Why Are You Great? Tell Them Or They Won’t Know

Posted on Thursday 26 July 2012

You know what makes your business and products unique, but does your target audience? Not only is it essential to have a clear grasp of what makes your company standout, but you need to get that message to your target as well. Think of it this way: if you don’t tell them, they won’t know.

This point is illustrated perfectly in an upscale North Shore restaurant. Although well loved by locals and critically acclaimed, it does little to publicize that it is also an environmentally conscious establishment. The chef buys from local, sustainable, and organic farms, which helps to support Illinois farmers–another benefit. However, buying fresh, organic ingredients is “naturally” more expensive than mass produced products from foodservice distributors and because of this, the restaurant’s menu prices are higher than average. But, as explained, this isn’t your run-of-the-mill eatery. Consumers get this. They are realizing the value behind sustainability and “going green.” So, not only could the restaurant justify its prices, but it could also attract a greater customer base if it made more of an effort to promote its wholesome relationship with the environment.

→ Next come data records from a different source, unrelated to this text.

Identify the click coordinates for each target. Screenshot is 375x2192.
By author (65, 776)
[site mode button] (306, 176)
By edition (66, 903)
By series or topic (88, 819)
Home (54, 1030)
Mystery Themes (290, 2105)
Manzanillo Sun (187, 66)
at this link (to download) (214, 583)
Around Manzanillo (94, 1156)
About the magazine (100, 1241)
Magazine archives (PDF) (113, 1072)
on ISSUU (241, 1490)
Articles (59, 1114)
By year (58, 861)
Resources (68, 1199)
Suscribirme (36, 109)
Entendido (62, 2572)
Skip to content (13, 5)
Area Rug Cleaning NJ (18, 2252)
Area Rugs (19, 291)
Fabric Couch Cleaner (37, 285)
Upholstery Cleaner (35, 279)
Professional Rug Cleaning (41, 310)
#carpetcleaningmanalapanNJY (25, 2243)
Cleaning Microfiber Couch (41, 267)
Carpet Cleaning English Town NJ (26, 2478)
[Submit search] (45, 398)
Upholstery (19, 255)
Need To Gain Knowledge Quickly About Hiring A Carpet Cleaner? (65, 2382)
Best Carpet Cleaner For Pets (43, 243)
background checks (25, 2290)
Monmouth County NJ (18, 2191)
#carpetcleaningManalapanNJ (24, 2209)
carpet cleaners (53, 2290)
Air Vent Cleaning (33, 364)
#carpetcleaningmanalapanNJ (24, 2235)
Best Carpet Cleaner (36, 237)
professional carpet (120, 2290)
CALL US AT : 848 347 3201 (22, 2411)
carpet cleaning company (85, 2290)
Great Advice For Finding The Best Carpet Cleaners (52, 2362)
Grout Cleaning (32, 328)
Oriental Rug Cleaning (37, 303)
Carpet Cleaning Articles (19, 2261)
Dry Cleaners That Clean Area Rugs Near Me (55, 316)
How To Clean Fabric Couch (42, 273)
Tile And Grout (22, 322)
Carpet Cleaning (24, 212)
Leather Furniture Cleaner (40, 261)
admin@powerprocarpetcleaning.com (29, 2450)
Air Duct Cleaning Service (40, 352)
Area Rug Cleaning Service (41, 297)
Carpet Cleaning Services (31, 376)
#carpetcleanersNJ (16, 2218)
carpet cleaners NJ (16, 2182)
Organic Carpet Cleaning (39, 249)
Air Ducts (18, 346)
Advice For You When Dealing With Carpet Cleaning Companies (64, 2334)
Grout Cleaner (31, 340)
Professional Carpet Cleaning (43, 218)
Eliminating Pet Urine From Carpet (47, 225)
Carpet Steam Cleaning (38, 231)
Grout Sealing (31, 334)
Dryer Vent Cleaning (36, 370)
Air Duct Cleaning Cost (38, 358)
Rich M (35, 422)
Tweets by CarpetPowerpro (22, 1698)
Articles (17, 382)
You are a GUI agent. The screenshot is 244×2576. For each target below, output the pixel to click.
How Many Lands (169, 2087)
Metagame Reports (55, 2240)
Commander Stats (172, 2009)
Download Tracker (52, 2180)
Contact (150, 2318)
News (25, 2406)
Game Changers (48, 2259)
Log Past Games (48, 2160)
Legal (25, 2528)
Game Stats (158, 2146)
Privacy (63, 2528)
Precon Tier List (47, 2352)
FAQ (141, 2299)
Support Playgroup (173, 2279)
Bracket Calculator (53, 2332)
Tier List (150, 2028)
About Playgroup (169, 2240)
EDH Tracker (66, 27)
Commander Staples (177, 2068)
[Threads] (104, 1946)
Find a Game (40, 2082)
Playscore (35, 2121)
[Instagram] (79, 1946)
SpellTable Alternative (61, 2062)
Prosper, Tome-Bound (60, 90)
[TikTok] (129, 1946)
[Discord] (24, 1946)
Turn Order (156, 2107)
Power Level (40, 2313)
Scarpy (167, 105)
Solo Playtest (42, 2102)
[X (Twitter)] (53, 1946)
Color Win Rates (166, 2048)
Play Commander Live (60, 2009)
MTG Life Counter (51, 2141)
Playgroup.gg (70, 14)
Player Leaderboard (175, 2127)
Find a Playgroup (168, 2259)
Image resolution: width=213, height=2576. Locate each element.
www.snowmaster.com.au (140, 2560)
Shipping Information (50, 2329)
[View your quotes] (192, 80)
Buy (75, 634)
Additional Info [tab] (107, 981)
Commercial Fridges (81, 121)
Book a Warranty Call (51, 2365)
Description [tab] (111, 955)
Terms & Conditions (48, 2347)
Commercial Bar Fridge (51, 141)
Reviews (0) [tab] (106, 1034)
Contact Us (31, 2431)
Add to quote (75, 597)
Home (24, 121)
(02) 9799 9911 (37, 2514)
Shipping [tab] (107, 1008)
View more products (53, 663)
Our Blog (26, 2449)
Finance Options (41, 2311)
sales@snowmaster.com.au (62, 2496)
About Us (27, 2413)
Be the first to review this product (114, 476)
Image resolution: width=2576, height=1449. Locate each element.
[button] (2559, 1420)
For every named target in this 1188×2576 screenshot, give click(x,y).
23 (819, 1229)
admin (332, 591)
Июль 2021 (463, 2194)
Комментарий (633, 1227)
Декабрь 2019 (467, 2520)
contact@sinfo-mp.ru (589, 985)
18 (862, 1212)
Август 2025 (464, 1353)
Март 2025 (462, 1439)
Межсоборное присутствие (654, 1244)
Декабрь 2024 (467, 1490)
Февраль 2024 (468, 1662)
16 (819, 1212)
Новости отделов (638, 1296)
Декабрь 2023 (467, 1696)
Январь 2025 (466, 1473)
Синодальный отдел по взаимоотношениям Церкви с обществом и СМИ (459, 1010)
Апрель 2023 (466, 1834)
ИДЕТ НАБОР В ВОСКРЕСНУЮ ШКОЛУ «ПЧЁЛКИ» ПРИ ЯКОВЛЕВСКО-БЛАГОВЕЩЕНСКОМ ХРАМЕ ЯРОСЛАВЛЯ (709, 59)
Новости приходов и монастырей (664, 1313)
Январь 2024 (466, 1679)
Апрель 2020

If you have an awesome product that fits into exactly what people are looking for (and presumably you do, because why else would you be in business?), you have to tell people this because they won’t figure it out on their own. In fact, just the other day a chef was telling me a story about a restaurant he had worked at. The food, according to the chef, was delicious. The restaurant’s location was off the beaten path so initial turnout was understandably low. The chef told the owner “We need to do some marketing.” The owner said, “Marketing is overrated.” The chef figured, “Well, here’s a guy that doesn’t believe in his product” and left to start his own business. That business, now six years old, relies heavily on promotion, product development, and price points (ahem, marketing), and is growing exponentially as this chef-turned-entrepreneur builds new stores across the U.S. The restaurant? It closed three months later.